§ **Extracted entries**:
====

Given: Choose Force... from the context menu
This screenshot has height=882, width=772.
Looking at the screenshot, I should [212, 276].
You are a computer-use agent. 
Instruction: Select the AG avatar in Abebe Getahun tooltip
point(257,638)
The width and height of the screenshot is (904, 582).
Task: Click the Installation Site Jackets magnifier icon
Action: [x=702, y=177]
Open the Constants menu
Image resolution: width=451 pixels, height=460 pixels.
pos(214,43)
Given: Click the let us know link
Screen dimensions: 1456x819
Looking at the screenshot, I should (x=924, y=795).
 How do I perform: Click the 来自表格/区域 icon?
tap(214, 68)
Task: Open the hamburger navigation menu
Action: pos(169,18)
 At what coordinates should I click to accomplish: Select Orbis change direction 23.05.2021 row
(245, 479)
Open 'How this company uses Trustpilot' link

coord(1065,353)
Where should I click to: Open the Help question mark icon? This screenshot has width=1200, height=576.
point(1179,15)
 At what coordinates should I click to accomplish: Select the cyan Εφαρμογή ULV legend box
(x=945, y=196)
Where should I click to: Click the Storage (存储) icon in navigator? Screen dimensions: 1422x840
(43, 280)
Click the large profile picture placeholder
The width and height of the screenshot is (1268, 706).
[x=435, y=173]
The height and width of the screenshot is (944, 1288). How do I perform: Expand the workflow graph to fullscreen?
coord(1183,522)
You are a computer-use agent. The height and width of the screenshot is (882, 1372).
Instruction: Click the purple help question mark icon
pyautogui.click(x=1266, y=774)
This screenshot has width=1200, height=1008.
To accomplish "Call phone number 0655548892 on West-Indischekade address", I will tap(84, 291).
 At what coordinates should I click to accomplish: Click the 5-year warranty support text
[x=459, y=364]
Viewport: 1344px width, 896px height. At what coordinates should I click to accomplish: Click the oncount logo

====

§ **Problem to work on**:
The data above needs retyping. Reproduce each line exactly.

§ **Output of the exercise**:
Given: Choose Force... from the context menu
This screenshot has height=882, width=772.
Looking at the screenshot, I should [212, 276].
You are a computer-use agent. 
Instruction: Select the AG avatar in Abebe Getahun tooltip
point(257,638)
The width and height of the screenshot is (904, 582).
Task: Click the Installation Site Jackets magnifier icon
Action: [x=702, y=177]
Open the Constants menu
Image resolution: width=451 pixels, height=460 pixels.
pos(214,43)
Given: Click the let us know link
Screen dimensions: 1456x819
Looking at the screenshot, I should (x=924, y=795).
 How do I perform: Click the 来自表格/区域 icon?
tap(214, 68)
Task: Open the hamburger navigation menu
Action: pos(169,18)
 At what coordinates should I click to accomplish: Select Orbis change direction 23.05.2021 row
(245, 479)
Open 'How this company uses Trustpilot' link

coord(1065,353)
Where should I click to: Open the Help question mark icon? This screenshot has width=1200, height=576.
point(1179,15)
 At what coordinates should I click to accomplish: Select the cyan Εφαρμογή ULV legend box
(x=945, y=196)
Where should I click to: Click the Storage (存储) icon in navigator? Screen dimensions: 1422x840
(43, 280)
Click the large profile picture placeholder
The width and height of the screenshot is (1268, 706).
[x=435, y=173]
The height and width of the screenshot is (944, 1288). How do I perform: Expand the workflow graph to fullscreen?
coord(1183,522)
You are a computer-use agent. The height and width of the screenshot is (882, 1372).
Instruction: Click the purple help question mark icon
pyautogui.click(x=1266, y=774)
This screenshot has width=1200, height=1008.
To accomplish "Call phone number 0655548892 on West-Indischekade address", I will tap(84, 291).
 At what coordinates should I click to accomplish: Click the 5-year warranty support text
[x=459, y=364]
Viewport: 1344px width, 896px height. At what coordinates should I click to accomplish: Click the oncount logo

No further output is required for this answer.